While the shooter had probably packed up and taken off already, Harvath had to operate under the assumption that the threat still remained and that it might very well be closing in on them. Complicating matters was the fact that he was unarmed and the only backup he had was Tracy, who was also unarmed. Thankfully, none of them had been wounded in the shooting. Things could have been worse, much worse.
They avoided the elevator and ran into the stairwell closest to Nichols’ room. Harvath fought the urge to race all the way to the lobby. Whoever was gunning for them could have posted men down there. Instead, Harvath had them descend one level and enter the second-floor hallway.
There they saw signs pointing toward the hotel’s conference room and Harvath headed for it.
Inside, a large U-shaped table had been set for an afternoon session with pads of Hotel D’Aubusson paper, ballpoint pens, and pitchers of water. At the back of the room was a sign marked Sortie de Secours, Exit.
The door opened onto a service area with a narrow set of stairs that led into the bowels of the hotel.

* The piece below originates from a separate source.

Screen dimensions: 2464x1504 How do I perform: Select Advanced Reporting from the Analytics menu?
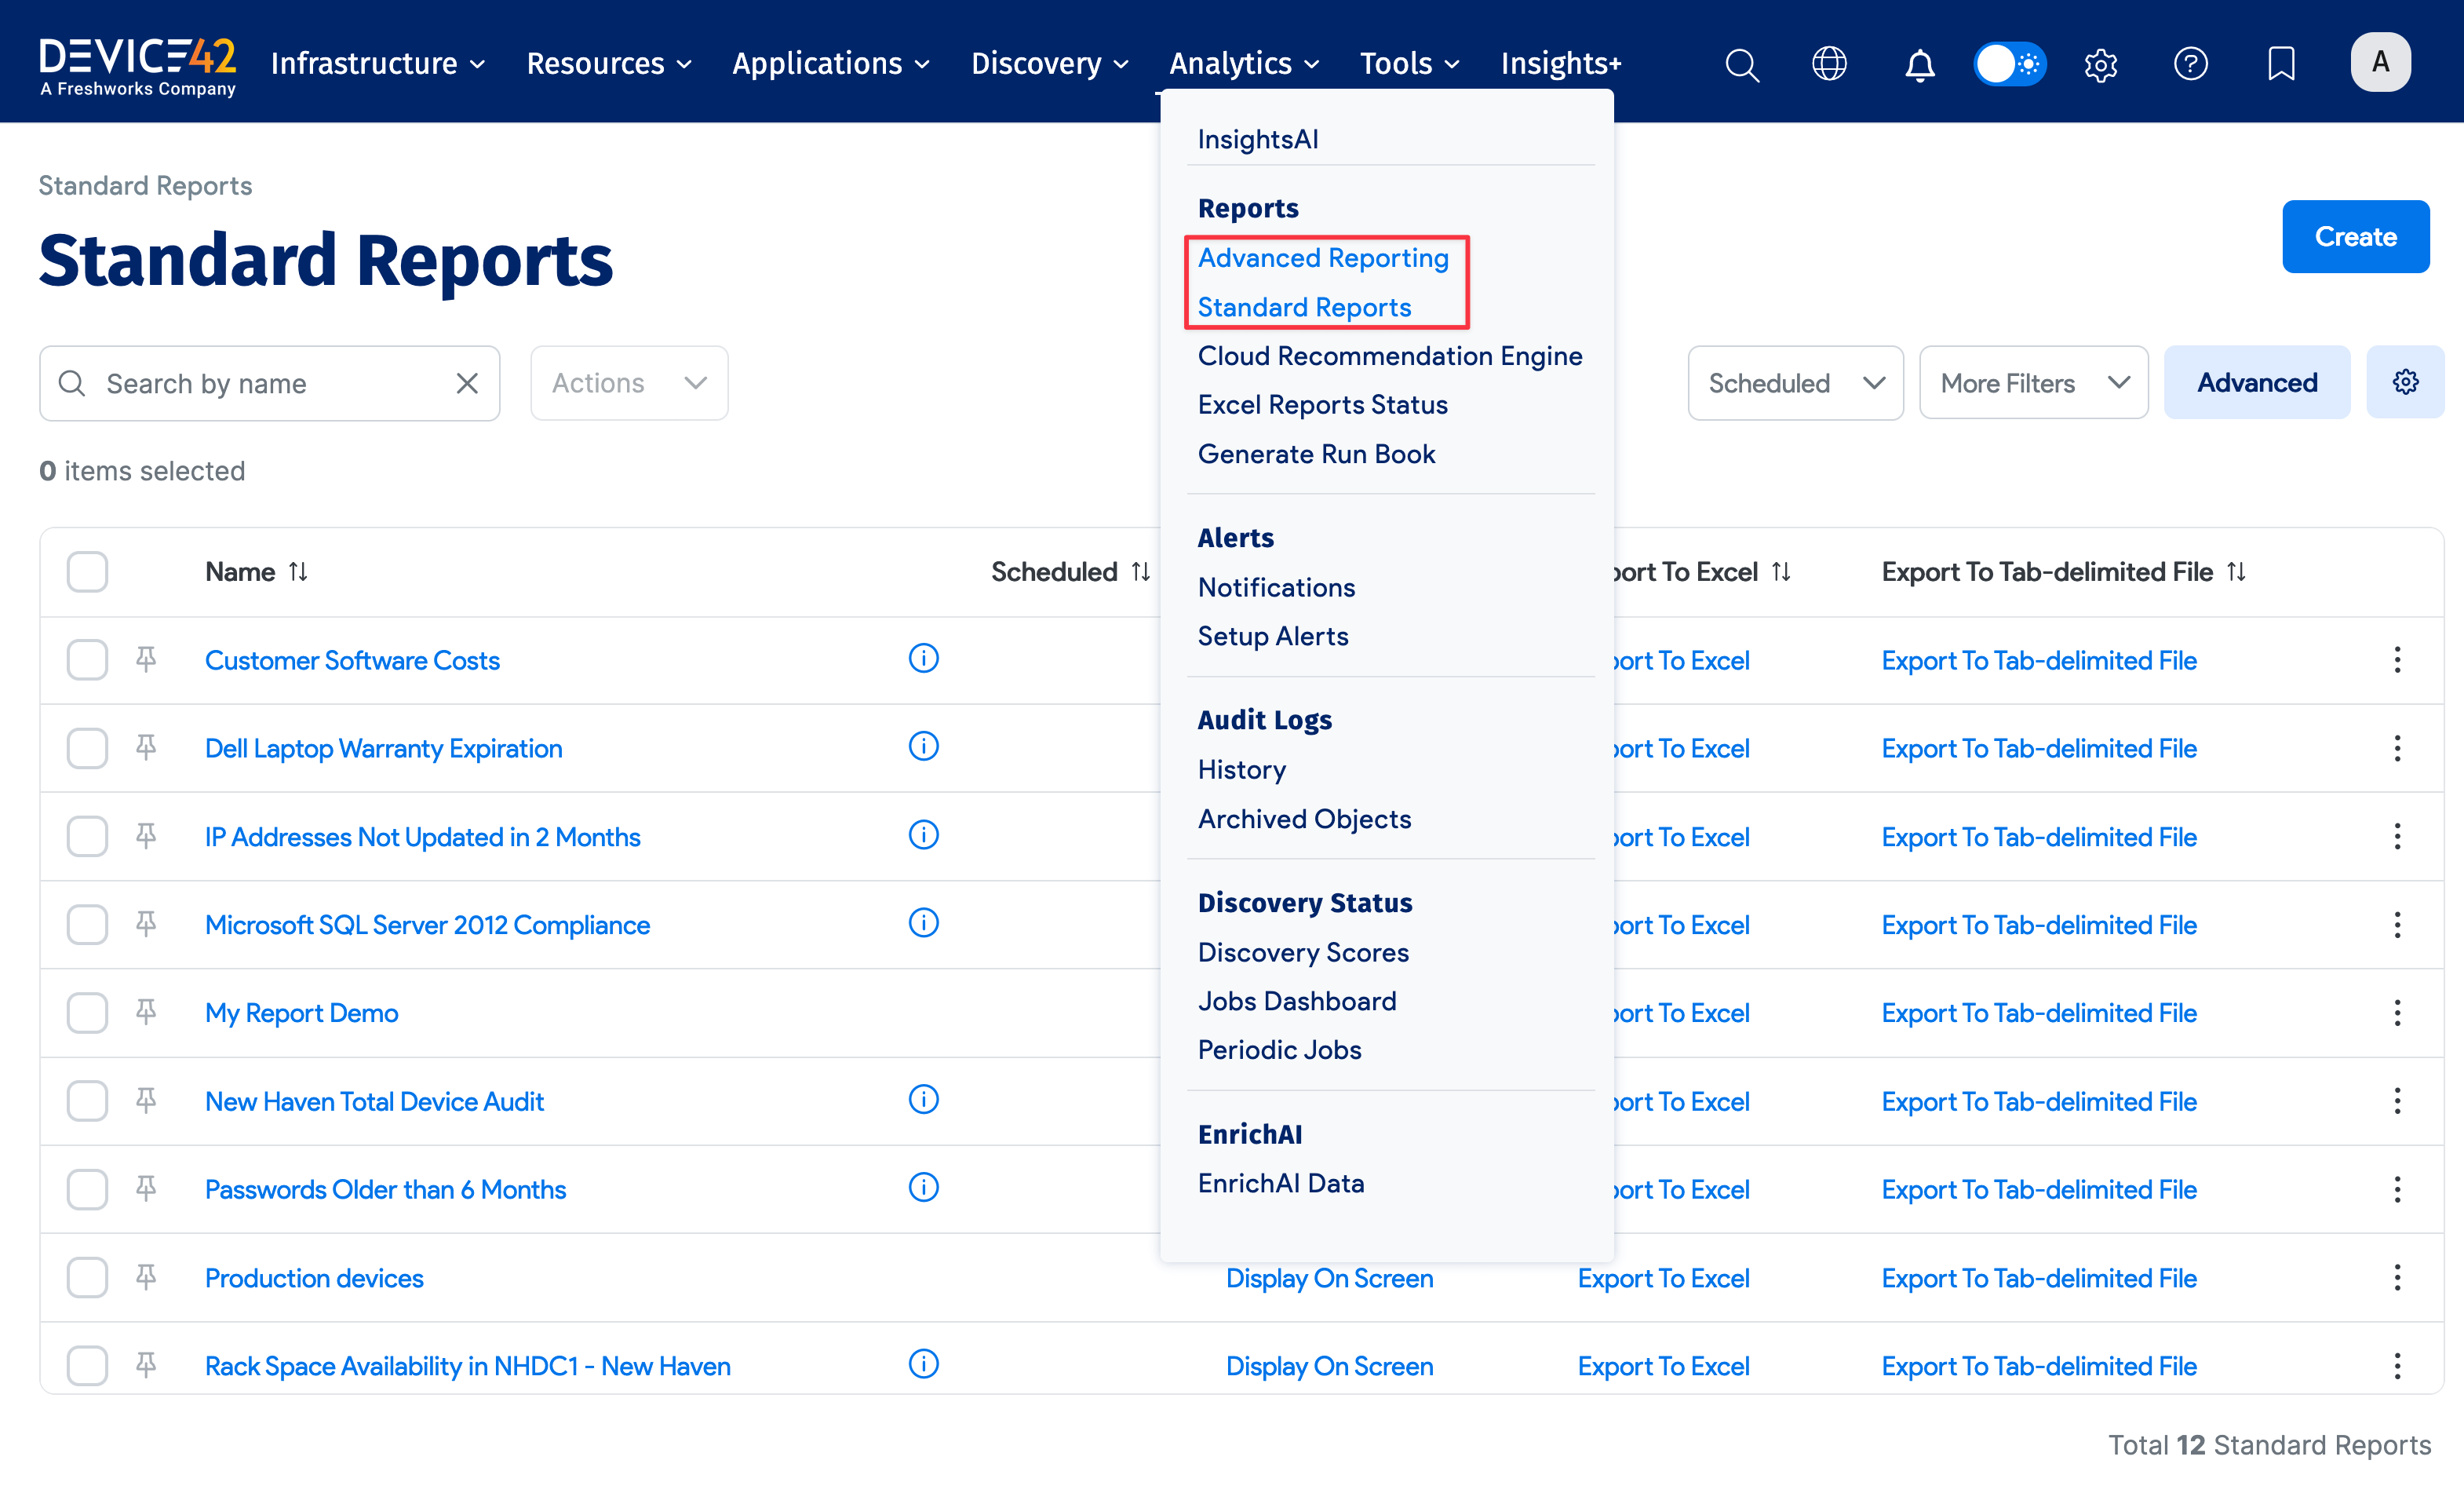click(1323, 257)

When they got to the bottom, they moved quickly through the basement. The whole time, none of them spoke.
A small service elevator brought them up to the receiving area at the south corner of the building. It was as far from the front of the hotel as they could get without going outside.
Near the door, Harvath discovered a clutch of chairs that sat among a handful of discarded cigarette butts. Atop a nearby time clock were stacks of matchbooks from the hotel bar. Must be the employee smoking lounge, he said to himself.
Scanning the loading area, Harvath got an idea that he thought might help cover their escape.
He dragged a large metal trash bin filled with newspapers and other paper products into the center of the room. Into it he dropped several oily rags he’d found in the corner.
Wrapping the last of the rags around a broom handle, he then tossed Tracy the matches and held his makeshift torch out for her to light.
Once it was going, he tilted it into the trash bin and set the contents on fire. It took a few moments, but soon the room was filled with thick gray smoke. Seconds later, the hotel fire alarm went off.